_Задание A_. Перепишите часть отрывка о Боре и Томсоне, которая начинается словами «Приветливо-разговорчивый Дж. Дж.» и кончается словами «восторженное письмо брату.». В ней измените «невесте» на «будущей жене».
_Задание B_. Какие люди названы по имени в отрывке о Боре и Томсоне? Перечислите всех.

Приветливо-разговорчивый Дж. Дж. покорил двадцатишестилетнего Бора так же легко, как в свое время двадцатичетырехлетнего Резерфорда.
«Томсон восхитил меня…» Это Резерфорд в 1895-м — невесте Мэри Ньютон.
«Я увидел действительно великого человека…» Это Бор в 1911-м — невесте Маргарет Норлунд.
«…Он сказал, что ему было бы интересно посмотреть мою работу… Можешь вообразить себе, как я был счастлив, уходя от него, и как я жажду поскорее вписать формулы в текст. Мне так хочется знать, что он подумает о работе в целом и о моей критике…».
А через день-два, когда его диссертация погрузилась наконец в застарелую неразбериху бумаг и книг на томсоновском столе, ушло восторженное письмо брату.
«О Харальд! Дела мои идут так хорошо. Я только что беседовал с Дж. Дж. Томсоном и разъяснял ему как умел мои взгляды на излучение, магнетизм и другие вещи. Если бы ты только знал, что это значило для меня — разговаривать с таким человеком! Он был очень мил со мной… и пригласил меня отобедать с ним в воскресенье в Тринити-колледже. Там он собирается повести разговор о моей рукописи. Верь мне — я так счастлив…»
Они отобедали в Тринити-колледже. Но о диссертации Томсон разговора не повел. Он еще не открывал ее. С ласковой усталостью, уже немного стариковской, пожаловался на занятость. И через неделю с той же искренностью он жаловался на занятость. И через две недели — тоже. И через месяц. «…У Томсона так мало времени… он все еще не прочел меня…» Объяснение было безукоризненно правдоподобным на любой слух. И не наносило ран неопытному оптимизму. И не побуждало к поискам других причин.

_Исходные данные_.

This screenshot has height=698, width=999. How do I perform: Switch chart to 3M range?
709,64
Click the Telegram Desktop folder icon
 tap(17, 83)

_Ожидаемый ответ A_.
Приветливо-разговорчивый Дж. Дж. покорил двадцатишестилетнего Бора так же легко, как в свое время двадцатичетырехлетнего Резерфорда.
«Томсон восхитил меня…» Это Резерфорд в 1895-м — будущей жене Мэри Ньютон.
«Я увидел действительно великого человека…» Это Бор в 1911-м — будущей жене Маргарет Норлунд.
«…Он сказал, что ему было бы интересно посмотреть мою работу… Можешь вообразить себе, как я был счастлив, уходя от него, и как я жажду поскорее вписать формулы в текст. Мне так хочется знать, что он подумает о работе в целом и о моей критике…».
А через день-два, когда его диссертация погрузилась наконец в застарелую неразбериху бумаг и книг на томсоновском столе, ушло восторженное письмо брату.

_Ожидаемый ответ B_.
Дж. Дж. Томсон
Бор
Резерфорд
Мэри Ньютон
Маргарет Норлунд
Харальд